To do:
The expected output is the full set of entries, printed exactly, without pictures.

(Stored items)
==============================
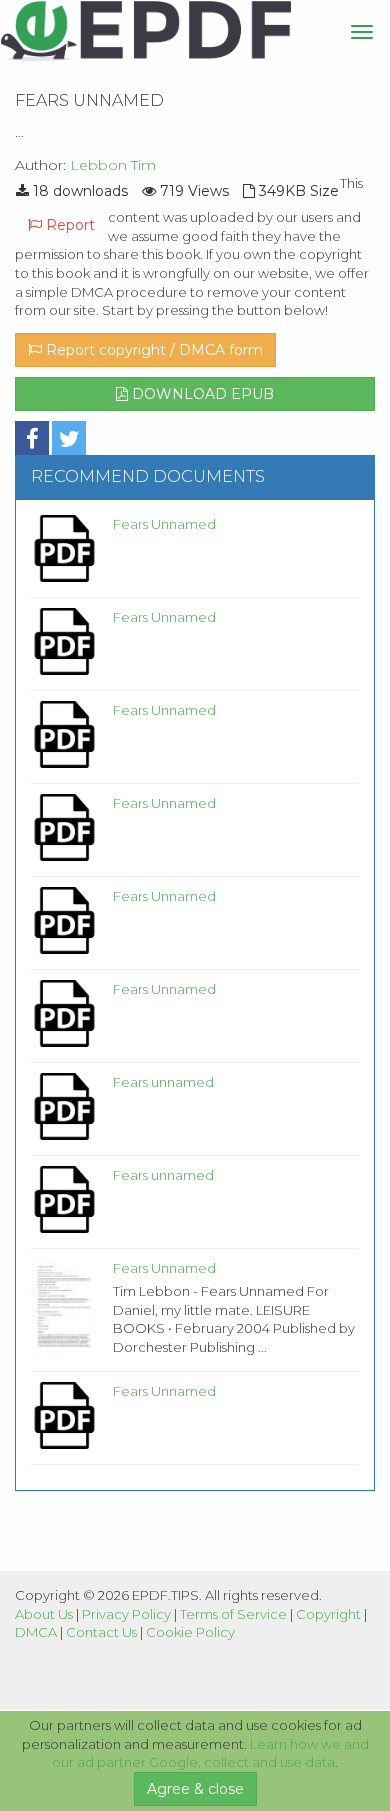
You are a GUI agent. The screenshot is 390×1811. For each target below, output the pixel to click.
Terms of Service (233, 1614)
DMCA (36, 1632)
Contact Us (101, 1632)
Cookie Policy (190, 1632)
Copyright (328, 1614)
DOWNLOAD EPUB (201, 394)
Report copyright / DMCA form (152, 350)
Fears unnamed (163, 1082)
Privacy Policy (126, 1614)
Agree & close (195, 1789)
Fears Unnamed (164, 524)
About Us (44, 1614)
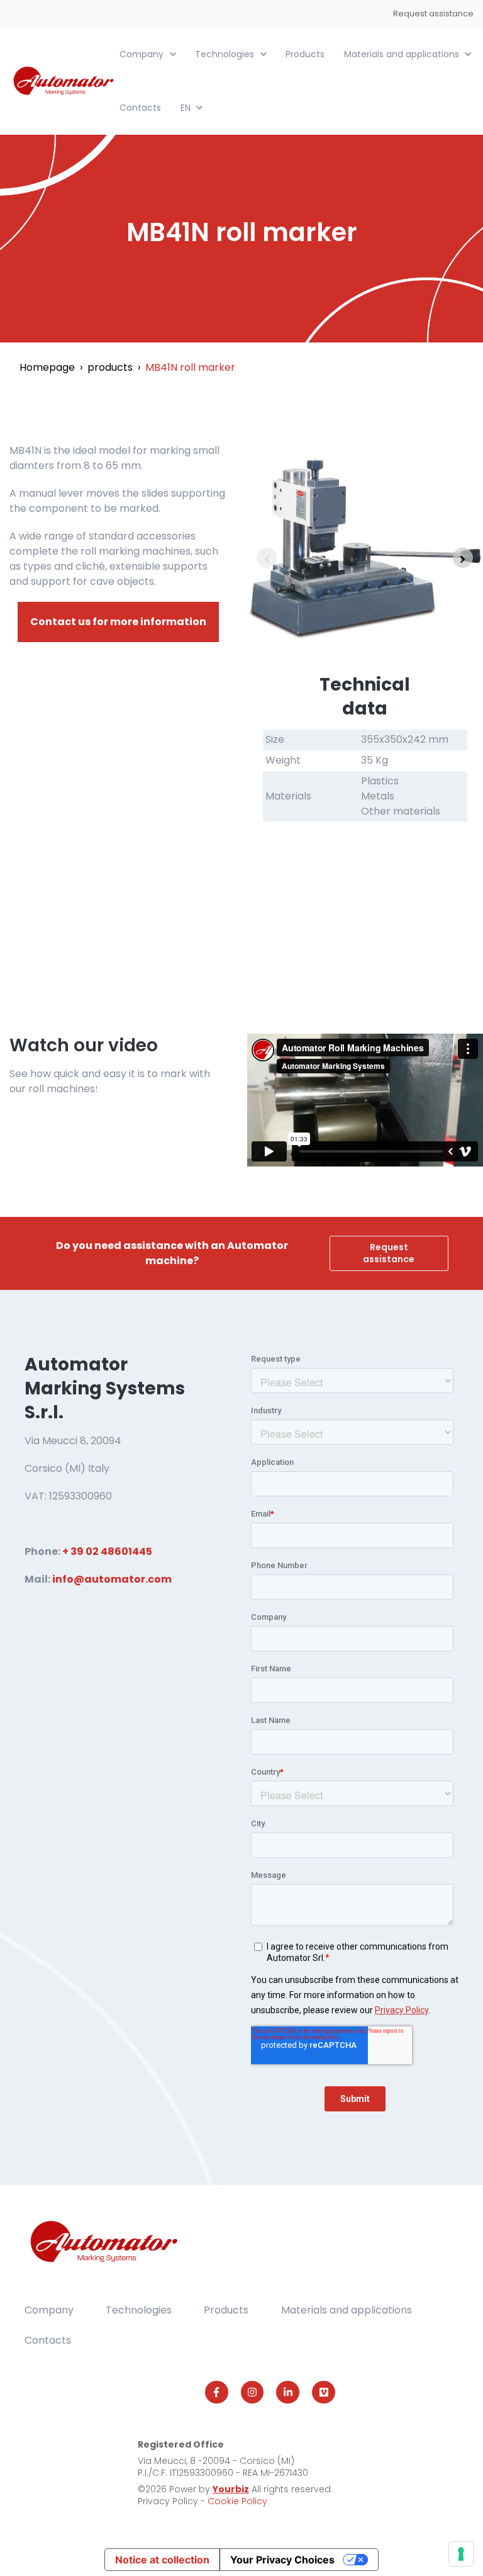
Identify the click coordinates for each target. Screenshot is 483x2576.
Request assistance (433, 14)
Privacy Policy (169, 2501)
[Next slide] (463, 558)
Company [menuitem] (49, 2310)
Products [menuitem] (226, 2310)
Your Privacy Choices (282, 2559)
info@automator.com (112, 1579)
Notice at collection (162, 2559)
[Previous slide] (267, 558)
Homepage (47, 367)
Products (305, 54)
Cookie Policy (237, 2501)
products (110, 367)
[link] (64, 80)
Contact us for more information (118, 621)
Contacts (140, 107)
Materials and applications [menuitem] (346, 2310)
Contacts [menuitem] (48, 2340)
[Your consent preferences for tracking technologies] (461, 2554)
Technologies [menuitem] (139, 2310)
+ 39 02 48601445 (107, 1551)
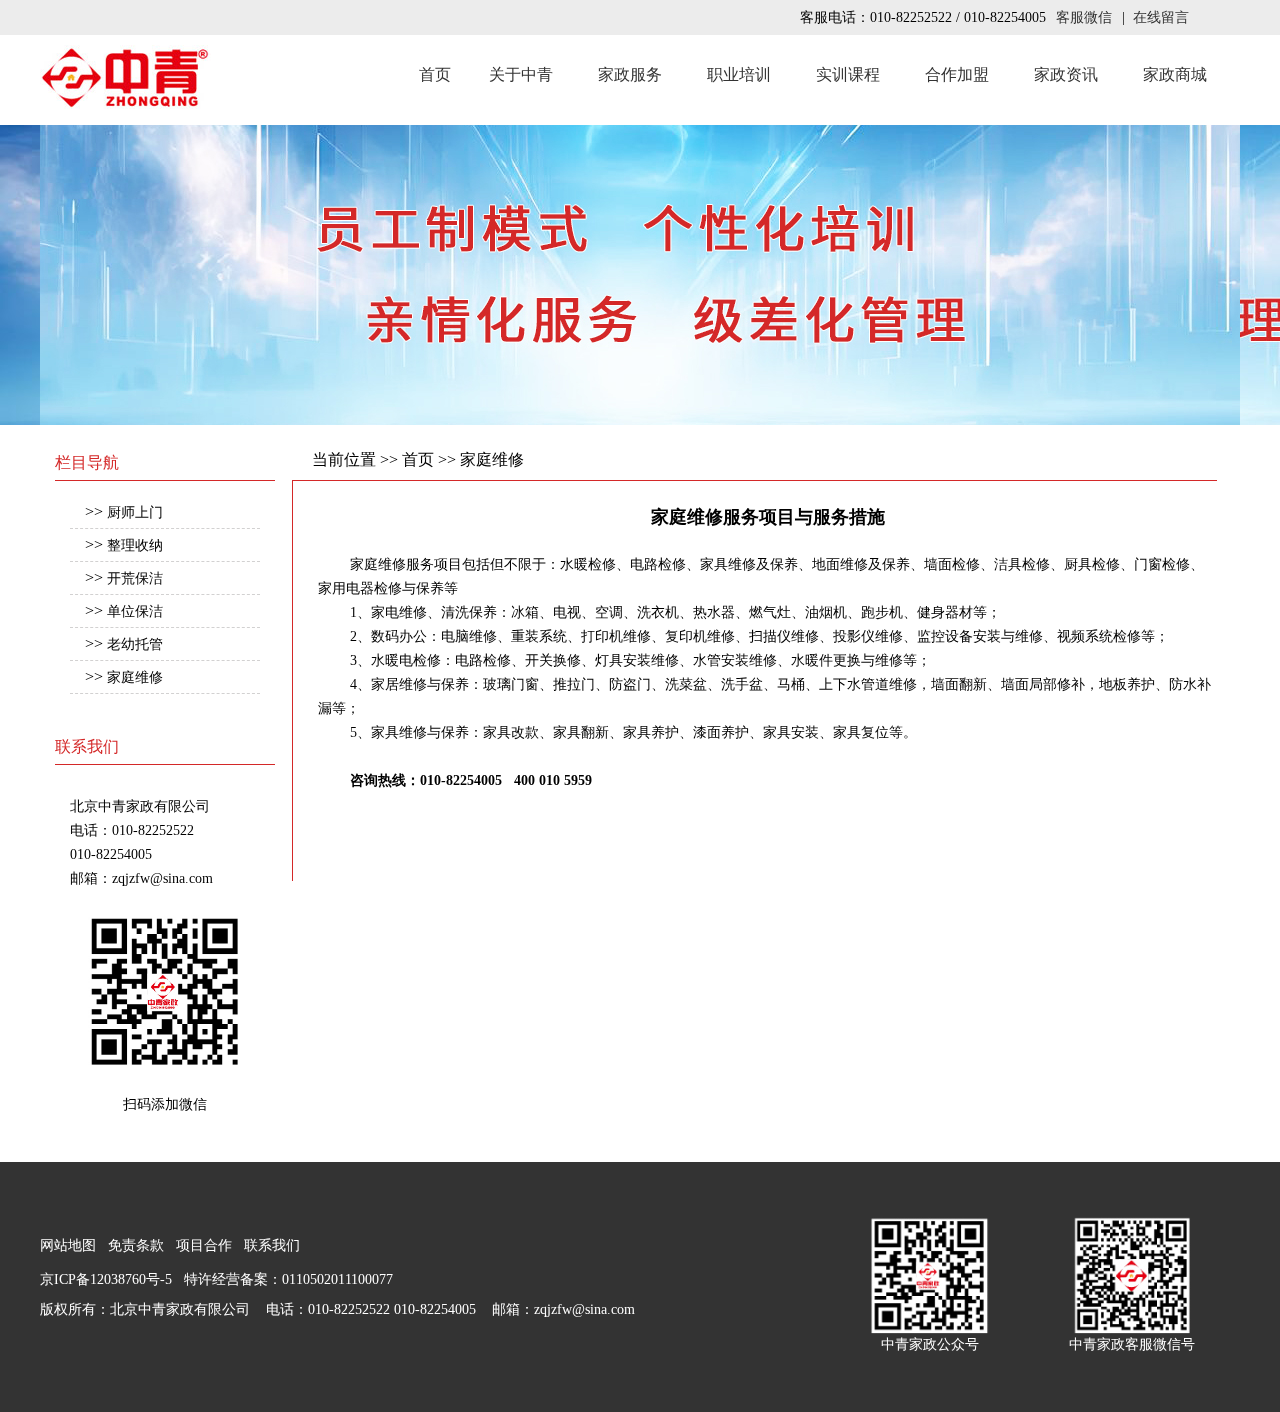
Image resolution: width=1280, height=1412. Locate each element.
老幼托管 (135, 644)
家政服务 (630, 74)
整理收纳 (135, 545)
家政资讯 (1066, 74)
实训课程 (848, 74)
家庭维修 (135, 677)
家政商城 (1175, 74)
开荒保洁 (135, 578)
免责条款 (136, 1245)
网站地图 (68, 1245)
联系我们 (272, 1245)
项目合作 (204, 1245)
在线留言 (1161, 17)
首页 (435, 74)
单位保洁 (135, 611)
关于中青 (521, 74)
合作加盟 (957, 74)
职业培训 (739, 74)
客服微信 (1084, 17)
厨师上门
==============================
Result of the exercise:
You are a GUI agent. The screenshot is 390×1811. For each target below, output the pixel to click.
Terms of Service (233, 1614)
DMCA (36, 1632)
Contact Us (101, 1632)
Cookie Policy (190, 1632)
Copyright (328, 1614)
DOWNLOAD EPUB (201, 394)
Report copyright / DMCA form (152, 350)
Fears unnamed (163, 1082)
Privacy Policy (126, 1614)
Agree & close (195, 1789)
Fears Unnamed (164, 524)
About Us (44, 1614)
Identify the click coordinates for each target. Screenshot is 483x2576.
Request assistance (433, 14)
Privacy Policy (169, 2501)
[Next slide] (463, 558)
Company [menuitem] (49, 2310)
Products [menuitem] (226, 2310)
Your Privacy Choices (282, 2559)
info@automator.com (112, 1579)
Notice at collection (162, 2559)
[Previous slide] (267, 558)
Homepage (47, 367)
Products (305, 54)
Cookie Policy (237, 2501)
products (110, 367)
[link] (64, 80)
Contact us for more information (118, 621)
Contacts (140, 107)
Materials and applications [menuitem] (346, 2310)
Contacts [menuitem] (48, 2340)
[Your consent preferences for tracking technologies] (461, 2554)
Technologies [menuitem] (139, 2310)
+ 39 02 48601445 (107, 1551)
Image resolution: width=1280, height=1412. Locate each element.
老幼托管 (135, 644)
家政服务 (630, 74)
整理收纳 (135, 545)
家政资讯 (1066, 74)
实训课程 (848, 74)
家庭维修 (135, 677)
家政商城 (1175, 74)
开荒保洁 (135, 578)
免责条款 (136, 1245)
网站地图 (68, 1245)
联系我们 (272, 1245)
项目合作 (204, 1245)
在线留言 (1161, 17)
首页 (435, 74)
单位保洁 (135, 611)
关于中青 (521, 74)
合作加盟 (957, 74)
职业培训 (739, 74)
客服微信 (1084, 17)
厨师上门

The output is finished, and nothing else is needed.